**What you need to do**. Render the entries from the start through the line containing "Action: [x=129, y=67]" as a numbered list, skipping blank lines. Leave out the pictures.

**Dataset rows**.
········

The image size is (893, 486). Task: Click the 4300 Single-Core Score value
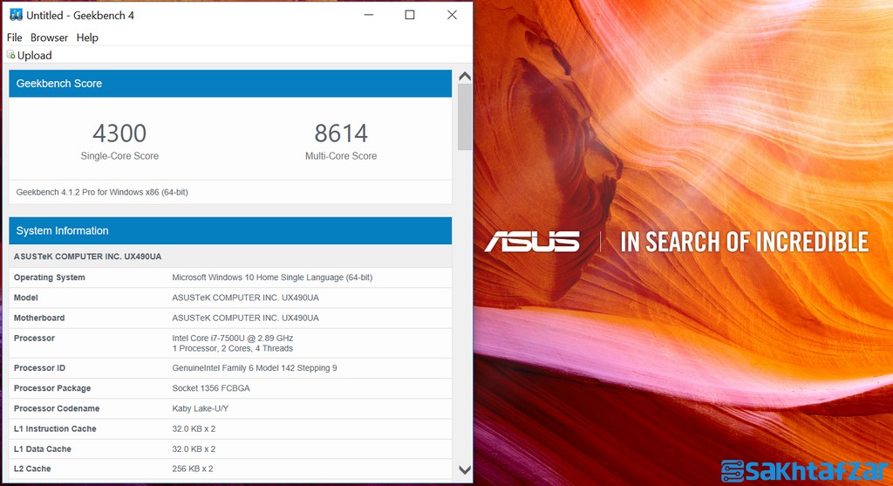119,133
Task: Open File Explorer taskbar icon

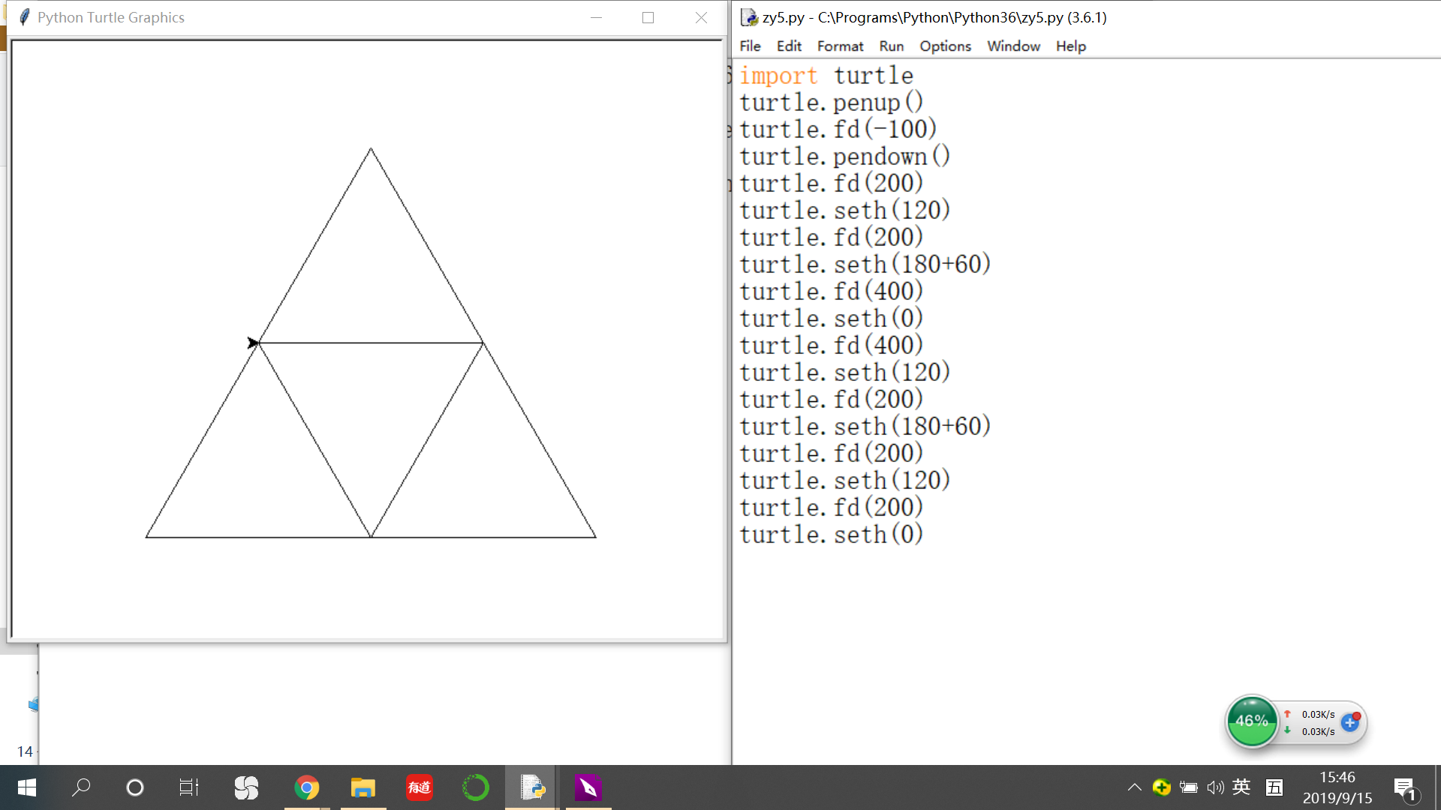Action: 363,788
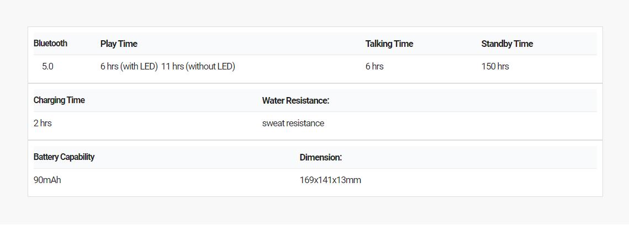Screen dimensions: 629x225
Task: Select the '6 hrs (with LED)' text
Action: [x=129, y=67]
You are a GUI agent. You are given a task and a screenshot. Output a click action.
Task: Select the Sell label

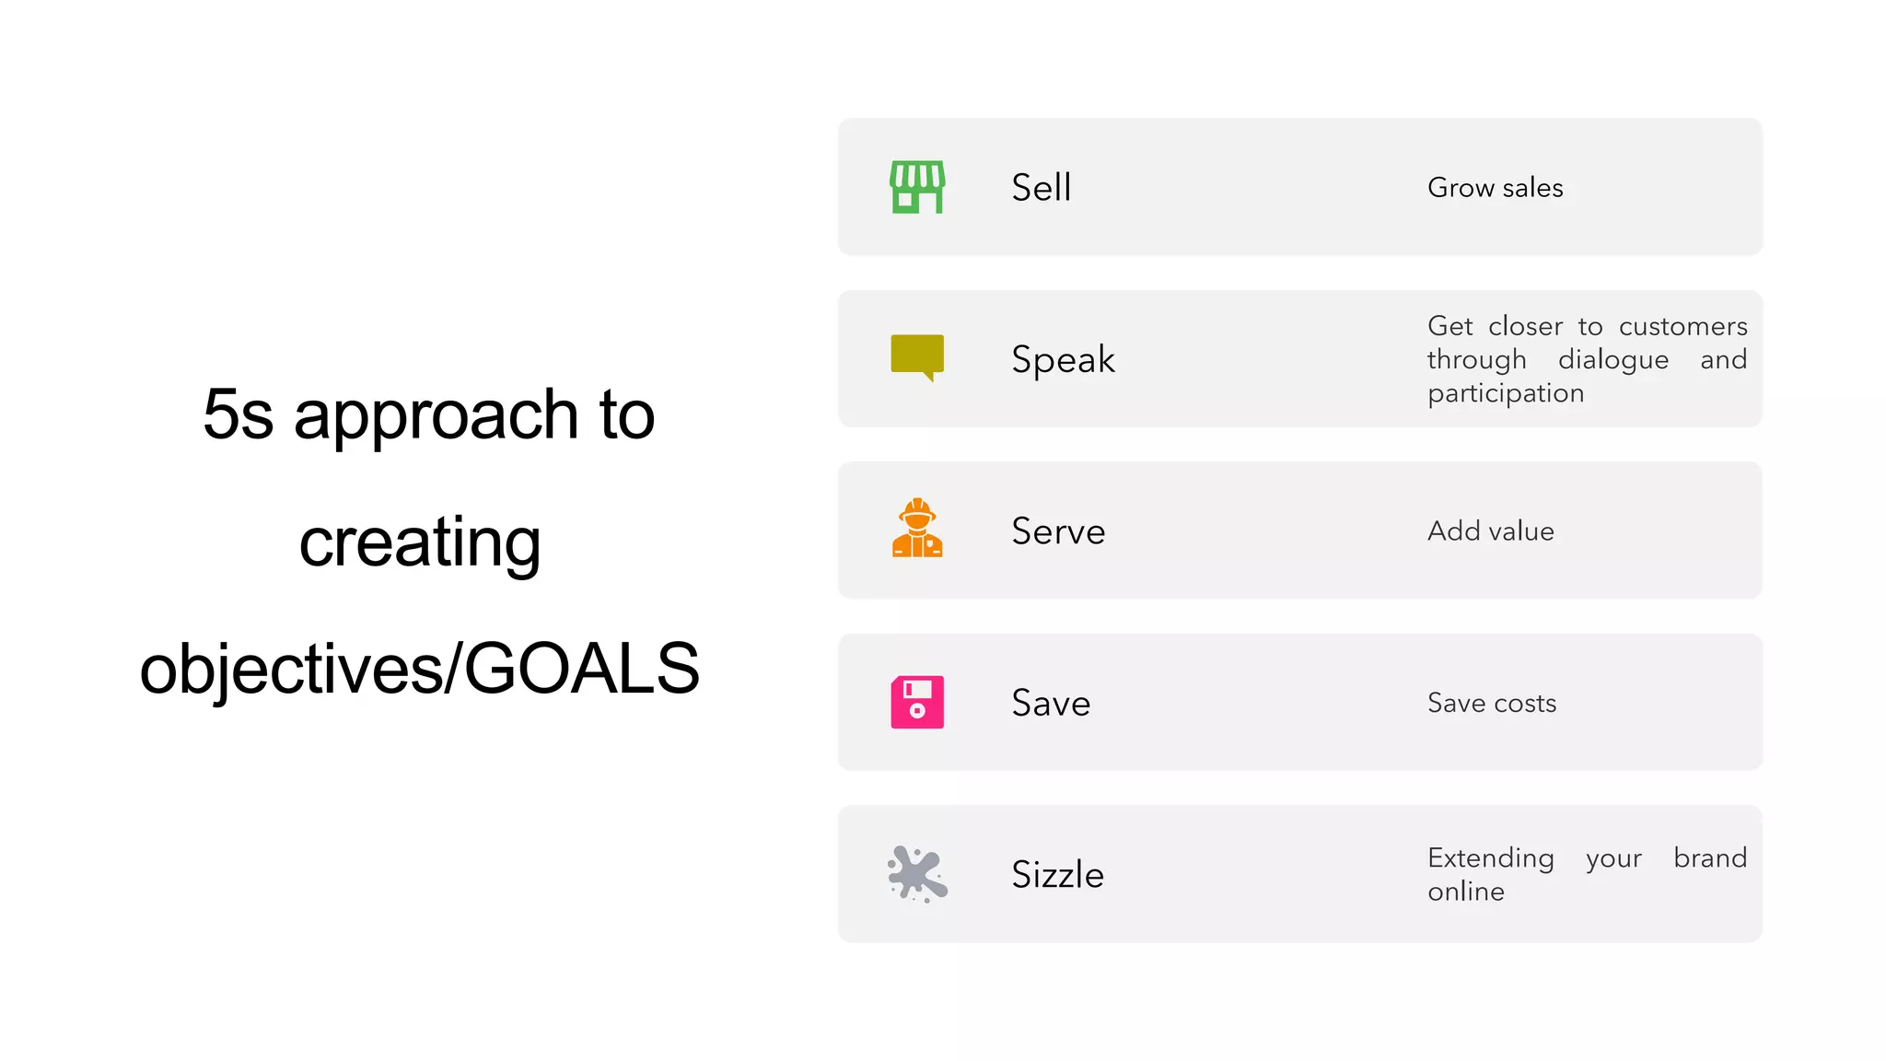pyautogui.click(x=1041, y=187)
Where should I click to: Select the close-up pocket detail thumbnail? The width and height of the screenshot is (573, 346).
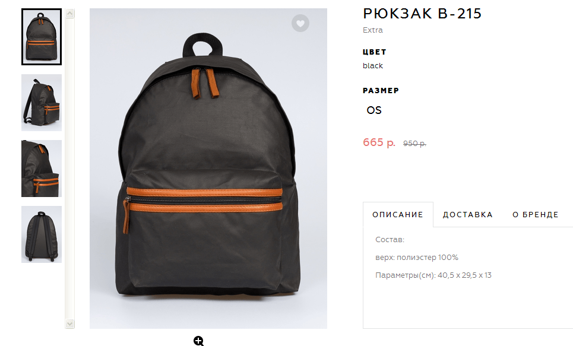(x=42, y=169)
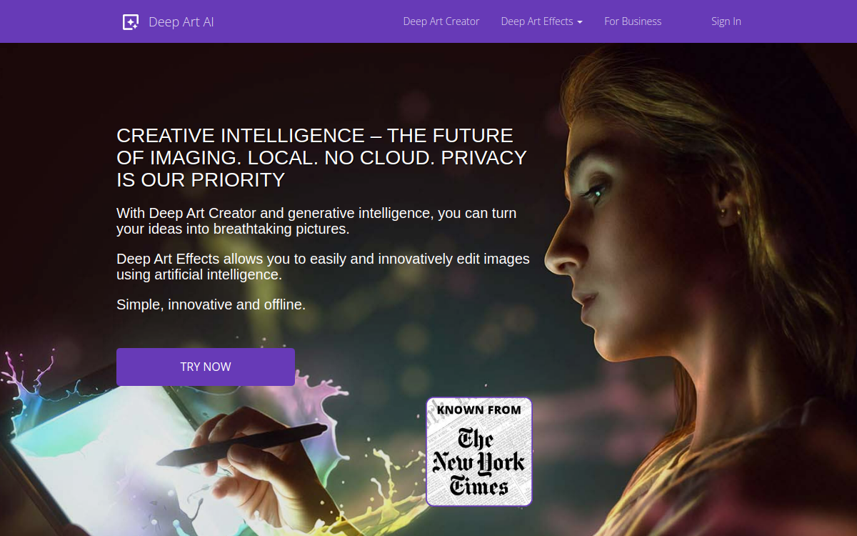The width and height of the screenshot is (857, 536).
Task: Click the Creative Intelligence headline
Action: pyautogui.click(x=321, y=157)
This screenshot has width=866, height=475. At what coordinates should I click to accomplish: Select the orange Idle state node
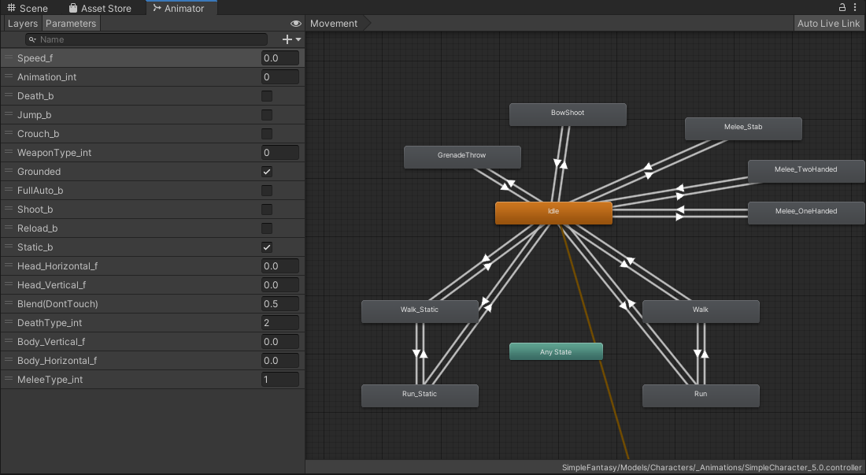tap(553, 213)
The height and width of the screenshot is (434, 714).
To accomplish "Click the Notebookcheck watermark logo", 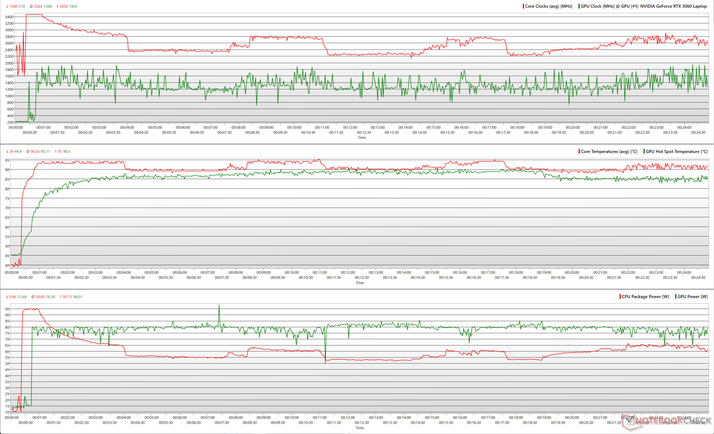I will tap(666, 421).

········

**Answer to this task**.
1. The image size is (893, 486). Task: Click the 4300 Single-Core Score value
2. 119,133
3. Task: Open File Explorer taskbar icon
4. Action: 363,788
5. Screen dimensions: 629x225
6. Task: Select the '6 hrs (with LED)' text
7. Action: [x=129, y=67]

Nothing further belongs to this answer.